Has anyone successfully created a screen of fog that can be projected on (with a video projector) from behind? I know that you can buy the FogScreen; however, it costs thousands. I need to create a fog screen for hundreds.

Any ideas of how to do this?

Any suggestion is welcome. 

Thank you!


----------



## museav (Jan 26, 2010)

http://www.controlbooth.com/forums/multimedia-projection-show-control/6455-projecting-onto-fog.html

http://www.controlbooth.com/forums/special-f-x/4450-projecting-through-haze.html


----------



## SHARYNF (Jan 26, 2010)

One of the key questions is do you need to create a fog that someone is going to walk thru or do you need to just have it look like the image is projected on the fog

If you need to be able to walk thru the fog then it will be very difficult to do

If you can live with basically a surface that has fog in front of it then you might be able to get a rear projection surface with fog in front of it. I say MIGHT

Sharyn


----------



## innovation88 (Jan 26, 2010)

Thank you all for the suggestions and links!
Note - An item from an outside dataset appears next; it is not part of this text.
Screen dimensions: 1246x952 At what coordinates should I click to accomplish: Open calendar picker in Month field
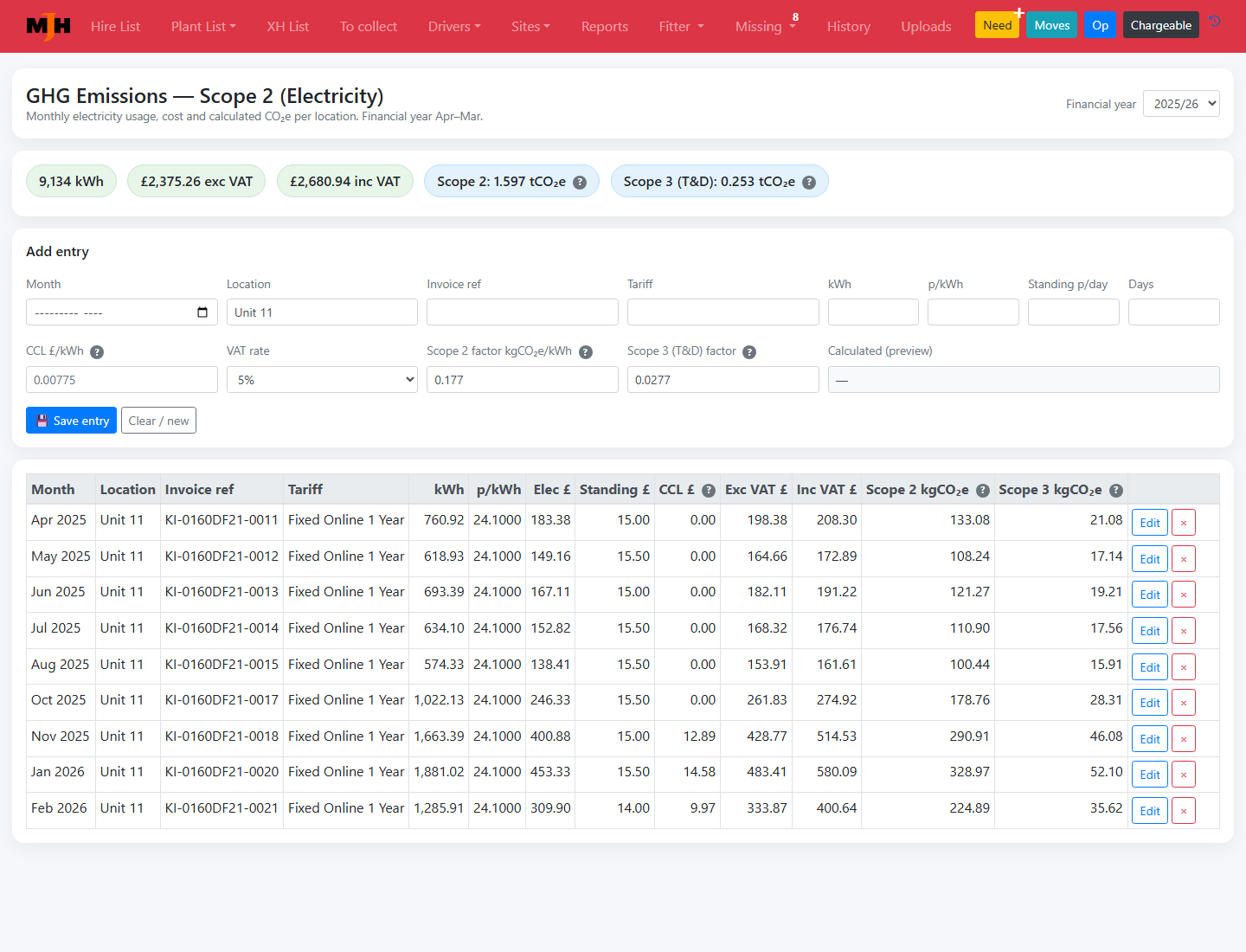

To get more specific, i want a screen of fog to shoot out across the front of the stage so that we can project stuff onto it. The images don't have to be crystal clear, just clear enough that it makes sense.


----------



## ruinexplorer (Jan 27, 2010)

innovation88 said:


> Thank you all for the suggestions and links!
> 
> To get more specific, i want a screen of fog to shoot out across the front of the stage so that we can project stuff onto it. The images don't have to be crystal clear, just clear enough that it makes sense.
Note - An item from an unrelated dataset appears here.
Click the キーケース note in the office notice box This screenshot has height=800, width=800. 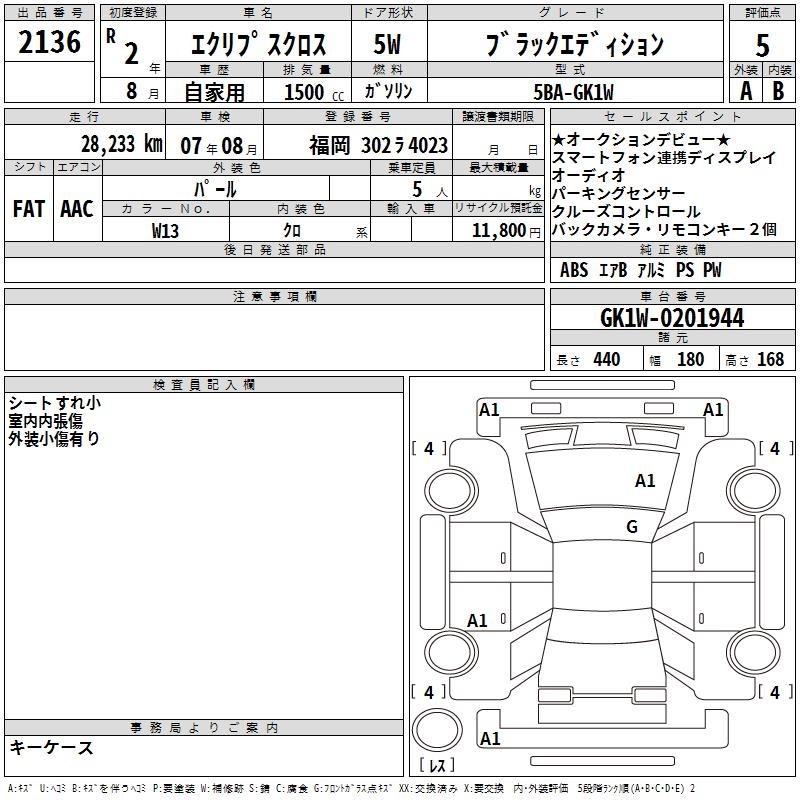(x=52, y=748)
The issues that you have are controlling the fog (greater difficulty the larger the image desired) and where your image goes after it passes through the fog. When using fog instead of screen material, you run the risk of your complete image passing through to the audience which you may not want visually. The second is realitively easy to control while the smoke is not.


----------



## Mistermon (Feb 3, 2010)

I was able to do this a few years ago for "The Great and Powerful Oz" in Wizard of Oz . Basically I had videoed an actor and projected it onto the stage. Around the area of the projection, I had 1 1/2" PVC pipe with holes drilled into it. The pipe was sealed at one end and I attached a fog machine to the other. (can't remember, but I think i made a 'U' around the area with pipe) the force of the fog pushed through the holes and it looked really cool, BUT I had a solid background behind the fog too. Advice: start with a few holes and add more if you need them.


----------



## UKFogscreen (Feb 4, 2010)

What size Fogscreen are do you require? I have a 2m Inia Fogscreen in UK and depending on duration can also supply a larger setup using the linkable 1m units. Regards advice on DIY Fogscreen.... GOOD LUCK!


----------